The present corpus data provide some support for the suggestion of Close
(1981: 121) and Gailor (1983: 348-9) that ought to can indicate a lesser degree of
likelihood of actualization of the proposition than should.6 In (99), which carries
an implication that the obligation has not been fulfilled, and in (100) an
implication that it is not being fulfilled, should would not substitute readily for
ought to unless it were stressed:

(99) And they go public to to expatiate on what they think ought to happen and
what has happened (ICE-AUS AUS-S1B 76)
(100) and say something a a very short something I may say about teaching
itself uh what it is that teachers are or ought to be being taught to do or or
encouraged to become (ICE-GB S2A-021 8)

3.3.2 Epistemic ought to

With most epistemic tokens there is an additional deontic reading that lies in the
background. According to Huddleston and Pullum (2002: 187) this statistical fact
suggests the primacy of the deontic meaning with ought to (and should): “there
are many cases where the interpretation is purely deontic, but few where it is
purely epistemic”. Consider some examples:

(101) an alternative view which I happen to notice that Lor Lord Annan was uh
expressing the other day in the House of Lords and uh uh uh for what it’s
worth I happen to hold myself is uh as a country we we plainly are much
less well educated than we ought to be (ICE-GB S2A-021 29)
(102) As they glide past the sixty-year-old mark they’re as lively as we imagine
twenty-year-olds ought to be (ICE-GB S2A-040 38)

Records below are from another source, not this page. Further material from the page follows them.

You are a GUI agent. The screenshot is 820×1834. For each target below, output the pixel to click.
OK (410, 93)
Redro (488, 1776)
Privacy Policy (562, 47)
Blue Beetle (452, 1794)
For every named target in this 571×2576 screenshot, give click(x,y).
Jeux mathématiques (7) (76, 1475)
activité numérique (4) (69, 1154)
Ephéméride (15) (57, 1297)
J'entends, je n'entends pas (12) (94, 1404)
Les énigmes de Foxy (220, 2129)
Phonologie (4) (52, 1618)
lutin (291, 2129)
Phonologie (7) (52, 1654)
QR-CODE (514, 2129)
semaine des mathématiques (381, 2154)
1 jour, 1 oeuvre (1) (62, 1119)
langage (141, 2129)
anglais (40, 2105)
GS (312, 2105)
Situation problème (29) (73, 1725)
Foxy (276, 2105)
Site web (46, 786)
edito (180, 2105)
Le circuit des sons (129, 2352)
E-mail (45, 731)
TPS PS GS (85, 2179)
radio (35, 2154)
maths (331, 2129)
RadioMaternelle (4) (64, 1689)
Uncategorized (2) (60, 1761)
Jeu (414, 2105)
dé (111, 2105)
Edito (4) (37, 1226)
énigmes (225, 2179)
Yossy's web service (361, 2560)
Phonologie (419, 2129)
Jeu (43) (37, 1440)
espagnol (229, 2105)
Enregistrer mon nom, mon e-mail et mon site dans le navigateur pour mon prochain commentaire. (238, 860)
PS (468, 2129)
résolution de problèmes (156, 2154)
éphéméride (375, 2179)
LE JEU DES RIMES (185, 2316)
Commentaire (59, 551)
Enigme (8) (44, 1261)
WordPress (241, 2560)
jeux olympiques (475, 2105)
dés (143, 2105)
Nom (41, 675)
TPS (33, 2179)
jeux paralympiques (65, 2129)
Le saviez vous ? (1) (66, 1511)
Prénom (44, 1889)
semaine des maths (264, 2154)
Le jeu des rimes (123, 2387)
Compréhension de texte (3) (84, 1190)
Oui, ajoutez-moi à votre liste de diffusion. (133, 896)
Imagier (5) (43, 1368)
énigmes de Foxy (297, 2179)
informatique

In (101) the epistemic meaning (“than it can safely be predicted that we are”) is
shadowed by a deontic component (“than we have a duty to be educated to that
level”), and likewise in (102) the epistemic meaning (“it is likely that twenty-
year-olds are”) is in the foreground and the deontic reading (“it is
fitting/appropriate/reasonable for them to be”) is in the background.
56 Chapter 3

3.3.3 Ought to and temporality

Ought to behaves like should with respect to temporality. Deontic ought to can
be associated with a simultaneous situation, as in (91) above, or a posterior
situation as in (92) above, and when it is used with perfective have the anteriority
is associated with the modality rather than with the proposition, as in (98) above
(= “one half of that profit was supposed to be paid to our client”). Epistemic
ought to is temporally unrestricted: (101) and (102) above exemplify
simultaneity, (103) below posteriority and (104) below (anteriority):

(103) And it’s that prospect of chaos in a nuclear world that ought to I believe
concentrate our minds (ICE-GB S2B-047 9)
(104) I was the bloke who ought to have been nervous. (ICE-AUS W2F-010 63)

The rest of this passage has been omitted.